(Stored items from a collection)
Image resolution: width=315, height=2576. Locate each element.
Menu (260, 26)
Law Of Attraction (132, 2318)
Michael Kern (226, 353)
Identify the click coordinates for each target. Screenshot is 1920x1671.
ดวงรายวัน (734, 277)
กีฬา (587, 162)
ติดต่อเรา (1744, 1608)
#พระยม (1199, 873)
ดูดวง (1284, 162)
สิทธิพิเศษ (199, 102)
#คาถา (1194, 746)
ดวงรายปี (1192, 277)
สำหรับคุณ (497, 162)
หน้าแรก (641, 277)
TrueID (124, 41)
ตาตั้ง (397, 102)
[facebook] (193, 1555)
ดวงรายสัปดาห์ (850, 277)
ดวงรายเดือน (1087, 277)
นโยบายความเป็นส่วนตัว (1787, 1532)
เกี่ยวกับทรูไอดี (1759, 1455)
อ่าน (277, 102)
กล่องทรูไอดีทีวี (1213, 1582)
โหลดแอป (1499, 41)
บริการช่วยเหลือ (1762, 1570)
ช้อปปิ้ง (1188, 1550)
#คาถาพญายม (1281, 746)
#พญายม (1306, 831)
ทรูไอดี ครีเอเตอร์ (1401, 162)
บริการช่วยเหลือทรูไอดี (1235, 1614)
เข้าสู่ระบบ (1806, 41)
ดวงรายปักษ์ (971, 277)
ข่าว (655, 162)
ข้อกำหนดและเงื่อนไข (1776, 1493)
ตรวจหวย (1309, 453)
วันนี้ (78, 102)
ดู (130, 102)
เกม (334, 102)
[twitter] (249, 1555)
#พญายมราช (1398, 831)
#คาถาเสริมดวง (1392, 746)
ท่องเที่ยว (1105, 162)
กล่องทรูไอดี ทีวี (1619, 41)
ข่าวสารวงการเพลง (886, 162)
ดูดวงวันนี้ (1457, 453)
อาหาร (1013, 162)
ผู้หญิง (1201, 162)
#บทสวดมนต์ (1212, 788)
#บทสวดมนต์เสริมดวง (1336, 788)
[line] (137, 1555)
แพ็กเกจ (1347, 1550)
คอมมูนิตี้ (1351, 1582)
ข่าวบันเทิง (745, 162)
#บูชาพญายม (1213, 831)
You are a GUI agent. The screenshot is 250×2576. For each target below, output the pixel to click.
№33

Task to carry out
Going back over the entries above, copy word for word every line from the one that has "ติดต่อเรา (1744, 1608)" on through the one that has "ดวงรายเดือน (1087, 277)".

Written response
ติดต่อเรา (1744, 1608)
#พระยม (1199, 873)
ดูดวง (1284, 162)
สิทธิพิเศษ (199, 102)
#คาถา (1194, 746)
ดวงรายปี (1192, 277)
สำหรับคุณ (497, 162)
หน้าแรก (641, 277)
TrueID (124, 41)
ตาตั้ง (397, 102)
[facebook] (193, 1555)
ดวงรายสัปดาห์ (850, 277)
ดวงรายเดือน (1087, 277)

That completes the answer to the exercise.